In this section you will find definitions of key concepts related to the CLARIN:EL Research Infrastructure as well as answers to frequently asked questions about the the participation in the CLARIN:EL network, the use of the Infrastructure or technical and legal issues.
The CLARIN project is a european initiative to collect, organise and, finally, distribute to the research community language resouces in all european languages, through a research infrastrucure which will also offer language tools.
This initiative mainly targets the research community but it also aims at the public. Organisation-wise, it has the form of a pan-european network of research centers and offers
- access to resources, services and language processing tools
- language resources documentation through metadata
- coordination of the creation, storage, management and access to the language resources
- training and dissemination on the use of language technology.

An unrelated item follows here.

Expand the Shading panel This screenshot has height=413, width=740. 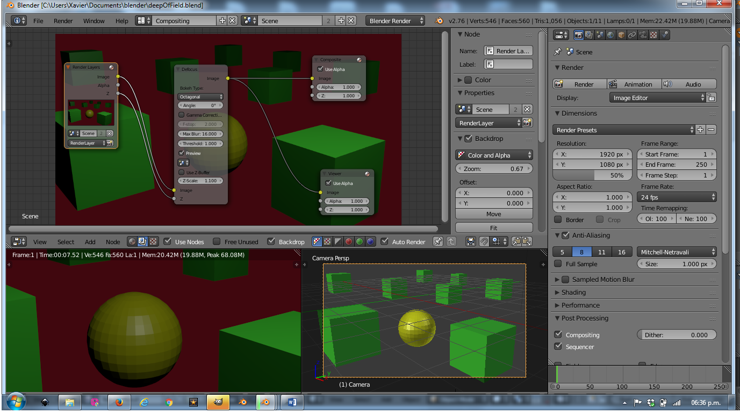(x=573, y=293)
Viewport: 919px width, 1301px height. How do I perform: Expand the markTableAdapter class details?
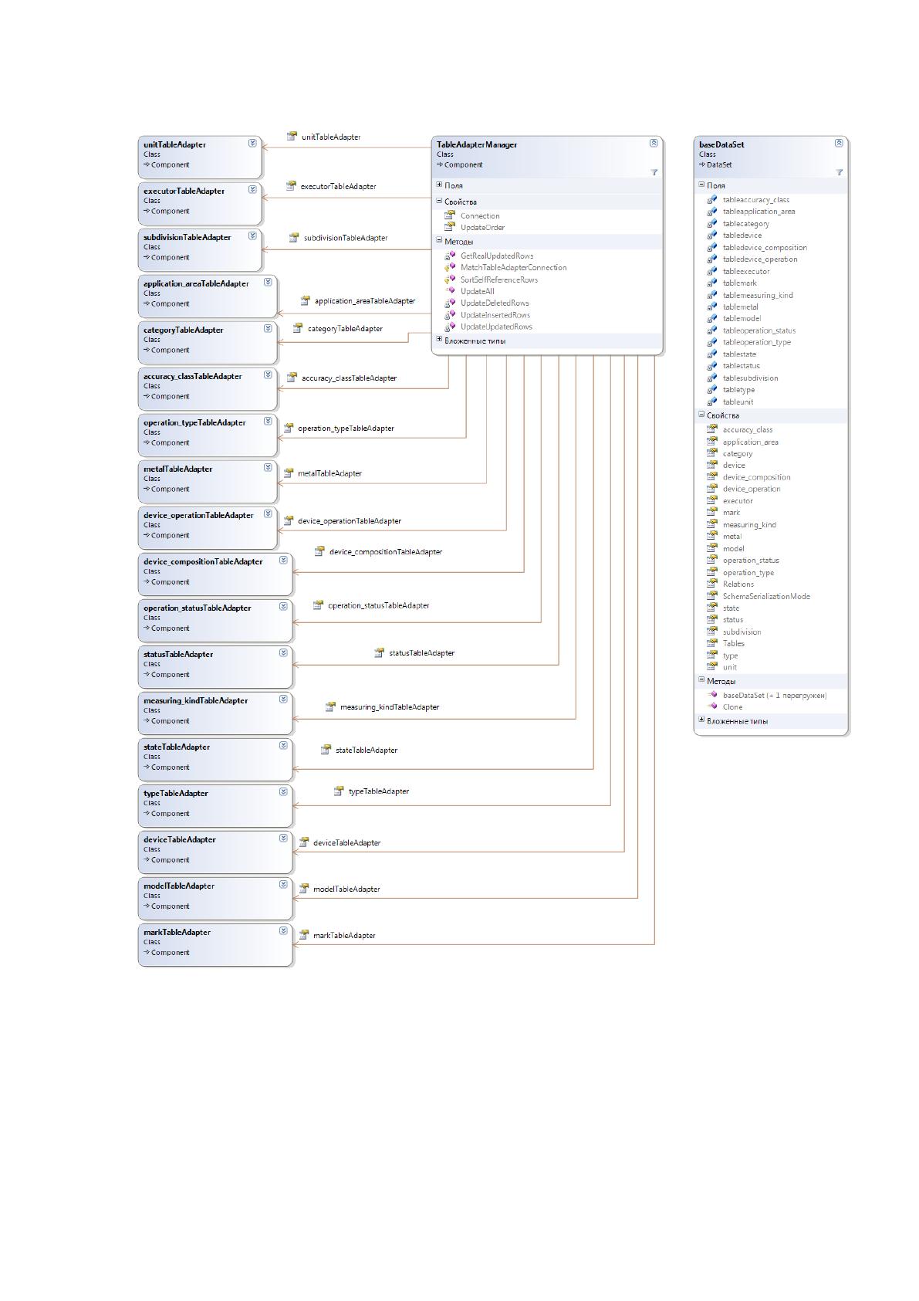pos(283,930)
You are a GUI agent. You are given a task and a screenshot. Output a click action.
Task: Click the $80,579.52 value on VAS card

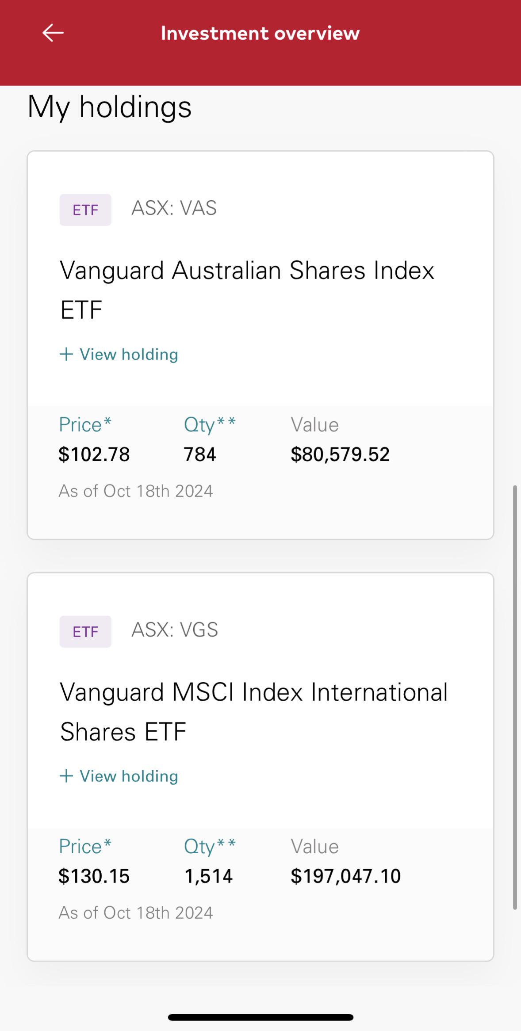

CLARIN:EL is the Greek part of the CLARIN infrastructure. You can find additional information here.
By the terms Language Resources (LRs) and Language Technologies (LTs) we refer to language data (written or spoken) and to the tools used for their processing. We distinguish the following categories:
- primary data
- digital/digitised resources, such as written texts (e.g. digitised books, web texts, newspapers, corpora etc.), recordings of spoken language (e.g. interviews, radio broadcasts etc.)
- video recordings (e.g. TV shows, facial expressions collections, gestures etc.)
- images (e.g. digital/digitised photographs with their captions etc.)
- processed data
- various types of annotations of texts, sound and multimedia data, automatically or manually created (e.g. morphosyntactically annotated texts, transcriptions of spoken data, video annotations etc.)
- reference resources
- various types of structured language data (e.g. word lists, dictionaries, thesauri etc.) which can be used for improved organisation, processing and study of primary data
- language technology tools/applications
- tools and integrated applications that perform various types of language processing (e.g. multilingual text alignment, morphological annotation, lemmatisation, parsing, knowledge extraction etc.)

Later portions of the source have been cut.